Important notice to all personnel undertaking Co-Responding duties
This is in reply to any potential industrial action that might take place in the NHS.
We have been made aware that another union has called for their members to:
‘…not carry out any instruction from their Fire and Rescue Service to carry out co-responding duties.’
The union then goes on to claim that FRS are:
‘…potentially leaving FRS and personnel and Fire and Rescue Authorities liable in the event of legal action by a patient or their dependents should they believe that the actions of the Fire and Rescue Service was causal or contributory to a poor recovery by the patient or worse.’
Our position on the matter of our members undertaking Co-Responding duties is very different.
The basic position in respect of vicarious liability is as follows:
- Where the relationship of employer and employee exists, the employer is liable for the negligent actions of the employee so long as they are committed in the course of employee’s employment.
- All those undertaking Co-Responder duties are employees of the relative Fire and Rescue Services; vicarious liability will not apply if the task being undertaken is an unjustified service given in a context quite different from the usually understood terms of employment.
- An employer will not be vicariously liable for the actions if his/her employee steps completely outside the terms of his/her contract of employment. Whilst those undertaking Co-Responding are not contractually obliged to do so (they can withdraw from this activity at any time) the law regarding vicarious liability is, however, quite wide in attributing employees’ acts to the employer. One exception may be if an RFU member expressly and deliberately attempts a course of action which s/he has been prohibited from doing by the FRS. The rules under which co-responder duties are implicit with the training received.
- It would be fairly unusual to name an individual employee in respect of any proceedings brought about as a result of their negligence unless there was some doubt as to whether or not the employer was vicariously liable.
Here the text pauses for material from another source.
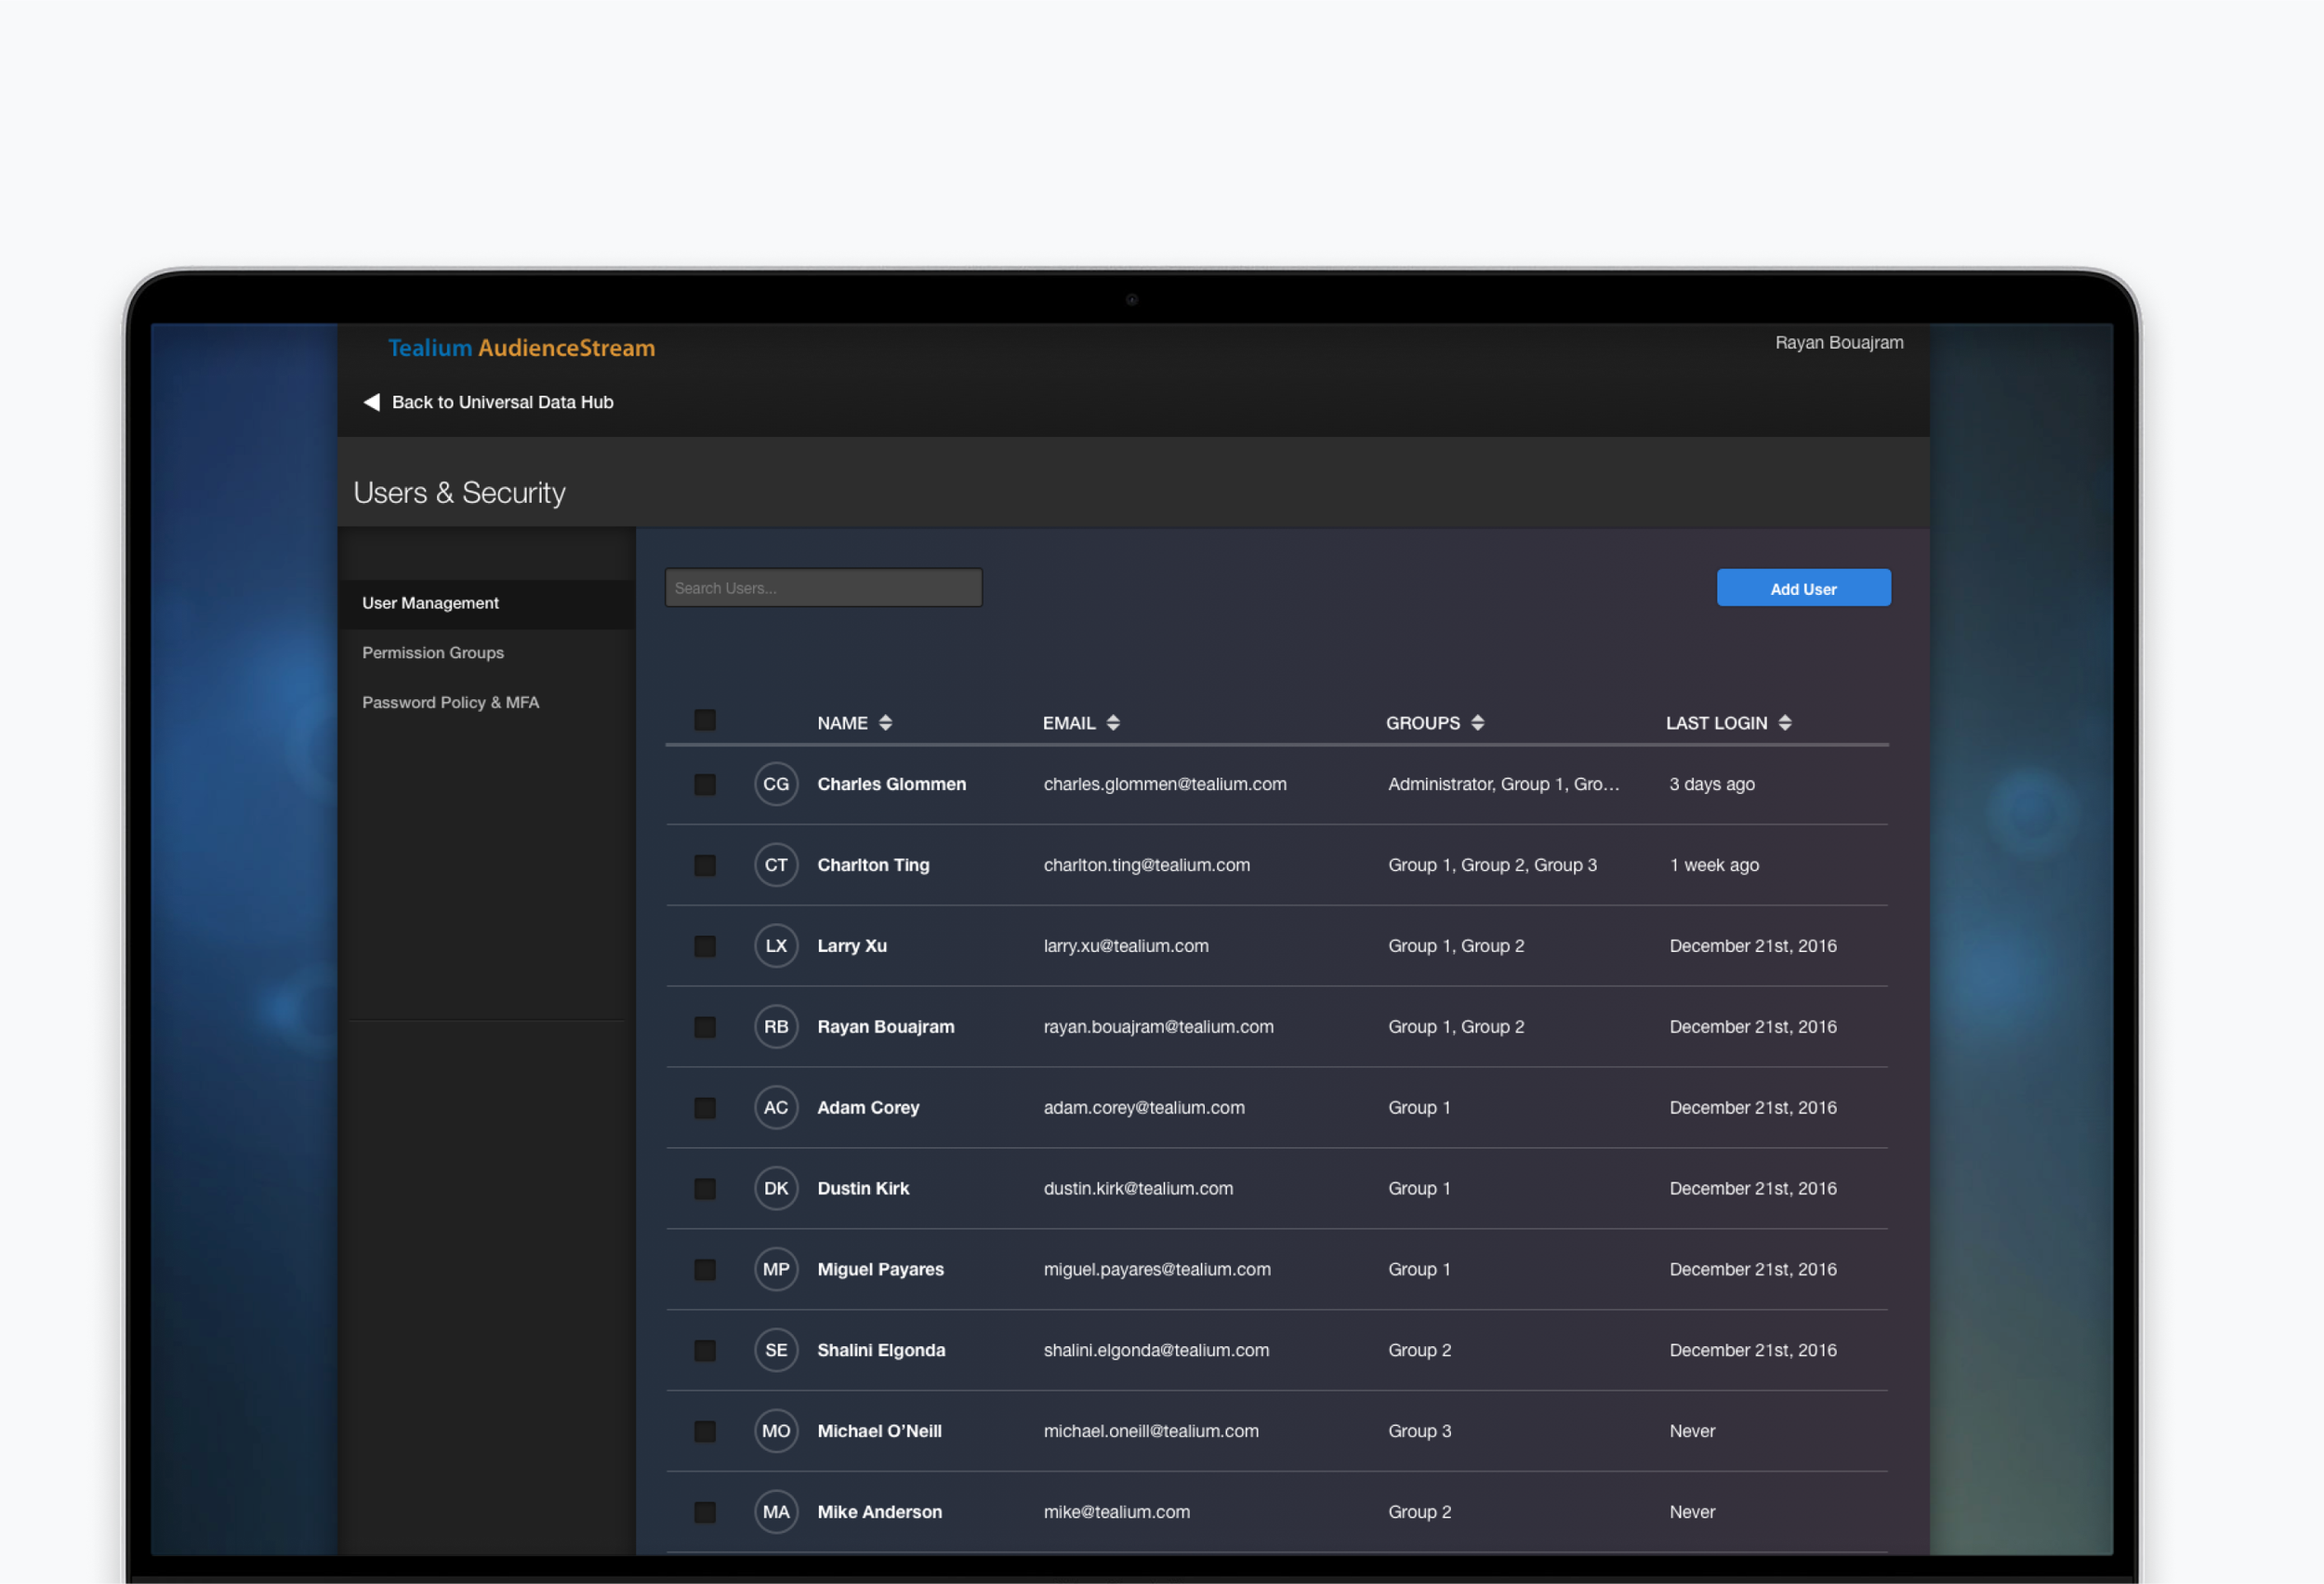Click the Tealium AudienceStream logo

pos(521,348)
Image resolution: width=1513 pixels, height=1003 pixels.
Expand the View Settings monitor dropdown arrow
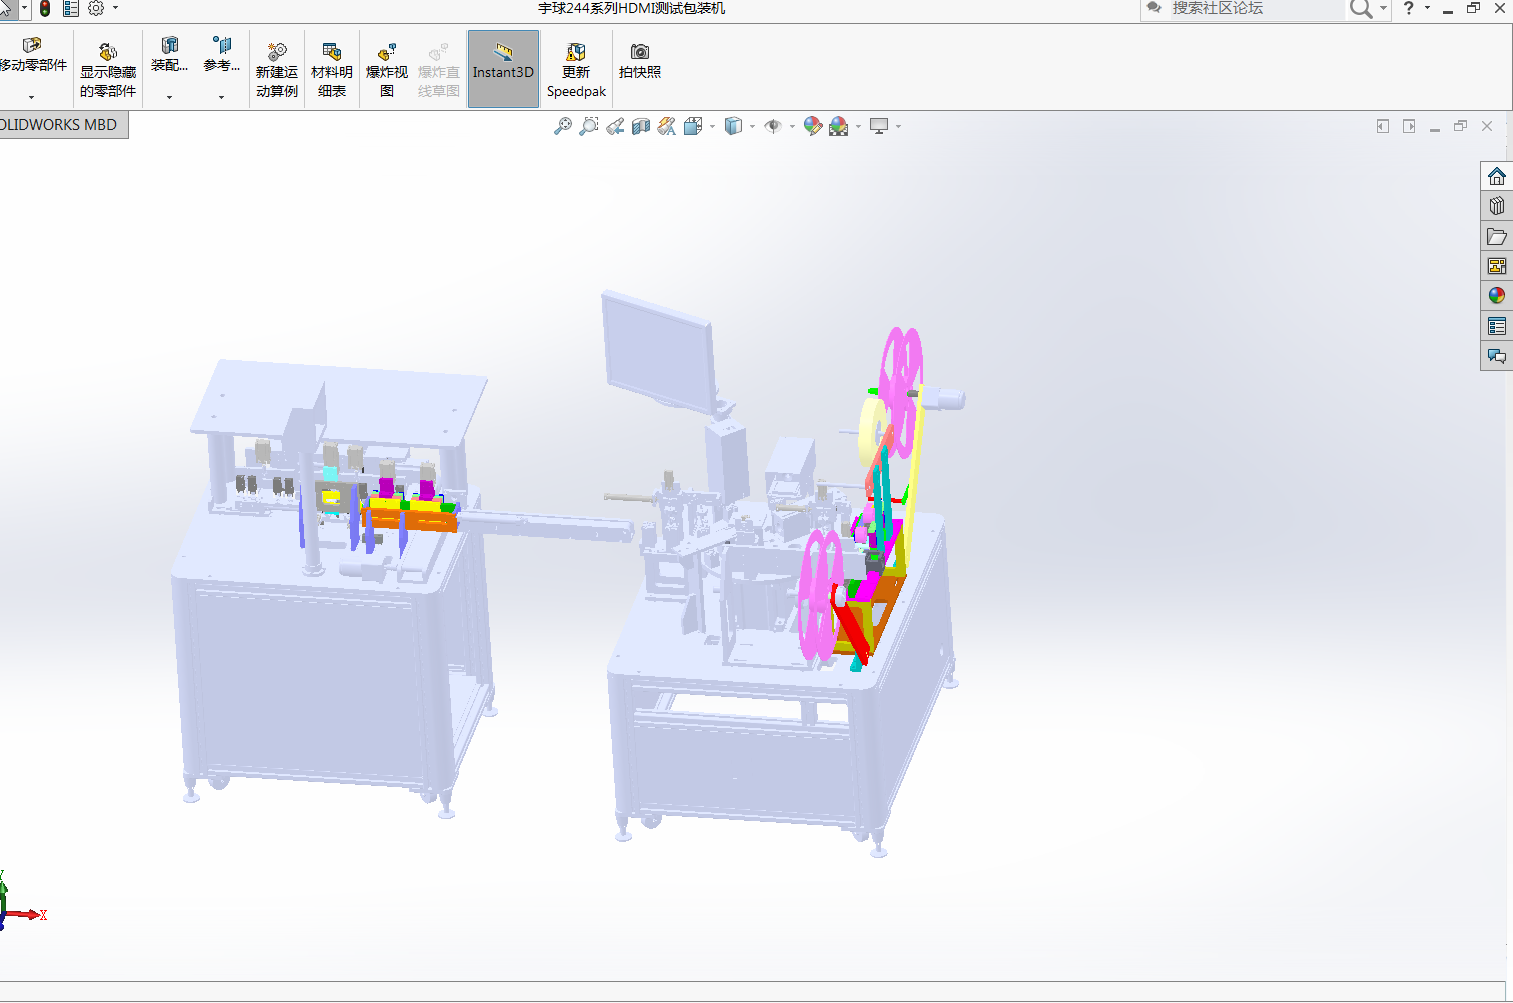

- Members should therefore not be under any misapprehension that undertaking Co-Responder duties in any way places them at risk provided they follow their own employing service’s operating procedures.
If you are a member of the RFU you are guaranteed representation and protection whilst undertaking Co-Responding duties. The RFU has championed Co-Responding schemes in the Fire Service for almost 20 years and we are fully aware that our members wish to perform this role as it has proven to save hundreds of lives over recent years.
If you are not a member of the RFU but Co-Respond, you could be faced with a difficult decision.
Our view is that as an organisation, we exist to help our members support their communities in the safest way they can, we are not here to put barriers in the way of saving and protecting the lives of the public.
The simple answer is to join the RFU, be assured of protection and continue to fulfil your role as both a firefighter and co-responder.